Je comprends parfaitement la raison pour laquelle le traducteur Jules Castier et/ou l'éditeur français Jean-Claude Zylberstein de ce volume paru en 1954 a/ont choisi, avec ou sans l'assentiment ou l'encouragement de l'auteur, d'y rassembler, sous le titre de Les Portes de la Perception, le récit autobiographique de l'expérience d'ingestion d'une dose de mescaline suivi d'une série interminable de textes de mystique chrétienne est bouddhique (et quelques autres sujets non sans rapport). Il est à noter de surcroît que l'ensemble de ces textes étaient encore inédits en Angleterre et certains parus dans des volumes collectifs aux États-Unis, pays visiblement plus ouvert à dédouaner, dans un contexte ouvertement religieux, ce qu'il faut bien qualifier de dithyrambe de l'expérience de la prise d'une drogue psychédélique, recommandée notamment aux intellectuels et même systématiquement dans le cadre d'une « instruction plus réaliste » (p. 68) aux ecclésiastiques... (Une splendide utopie, indiscutablement, que d'imaginer dans l'immédiat après-guerre, une société de clergymen camés !)

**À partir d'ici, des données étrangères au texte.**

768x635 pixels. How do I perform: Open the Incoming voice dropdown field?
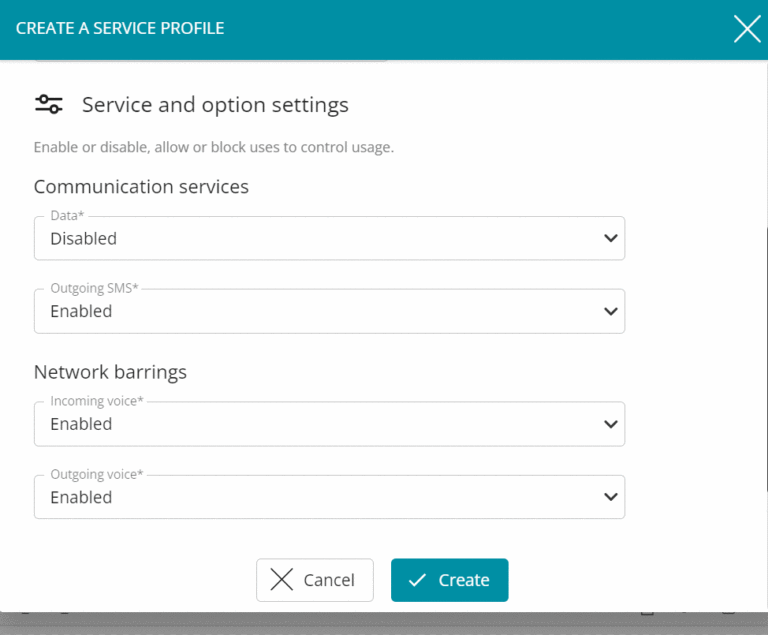click(329, 424)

Pour moi qui avais jadis trouvé insurmontable l'écueil de la lecture complète de ce monument gigantesque qu'est la Philosophie Éternelle du même Huxley, certains de ces textes de mystique qui suivent le récit autobiographique ont constitué une opportune introduction à cet autre volume, et je ne manquerai pas d'y revenir, si jamais l'envie ou le besoin me prenaient de reprendre en main la Philosophia Perennis. Mais actuellement, la même raison qui m'avait poussé à l'abandonner a produit un effet identique aux deux tiers de cet ouvrage-ci. Une petite aggravation est due au fait que si, dans les années 40, le sentiment de connexion à un Réel immanent et unitaire et intemporel provoqué par un hallucinogène sur Huxley pouvait le surprendre et étonner le lecteur, surtout pour sa similitude avec autant d'expériences mystiques issues de tant de traditions religieuses et d'époques différentes, il est depuis attesté que ce ressenti est extrêmement commun, presque banal dans une multitudes d'états d'altération de la conscience, avec ou sans prise de psychotropes. Mon idée serait que ce sentiment et cette vision mystique spécifiques – et n'en est-il pas de façon analogue des récits des expériences de mort imminente qui se ressemblent relativement aussi, n'est-ce pas amie Colimasson ? – relèveraient d'un archétype jungien, dans la mesure où il est « attendu » voire même « recherché » inconsciemment par l'individu consommateur auquel cet archétype appartient en tant que partie de son univers culturel symbolique collectif. La transe chamanique nous en enseigne plusieurs autres, tout aussi répandus dans L Histoire et à travers des géographies très étendues, au point d'être presque mépris pour des universels : il suffit pour les (re-)connaître de lire Mircea Eliade...
L'enthousiasme pour les drogues psychédéliques (ou autres) a également fait son temps, me semble-t-il, et il n'y a plus que les esprits grossièrement prohibitionnistes ainsi que les anachronistes inguérissables qui en soient restés au manichéisme de la réprobation ou bien de l'apologie de la drogue. Les autres, en bonne foi ne peuvent faire l'économie de connaissances et de réflexions sociologiques, psychologiques voire psychiatriques – qui pourraient, éventuellement et mutatis mutandis, être appliquées aussi au champ du mysticisme sans plus passer pour du blasphème... (je pense à Faire l'amour avec Dieu de Catherine Clément).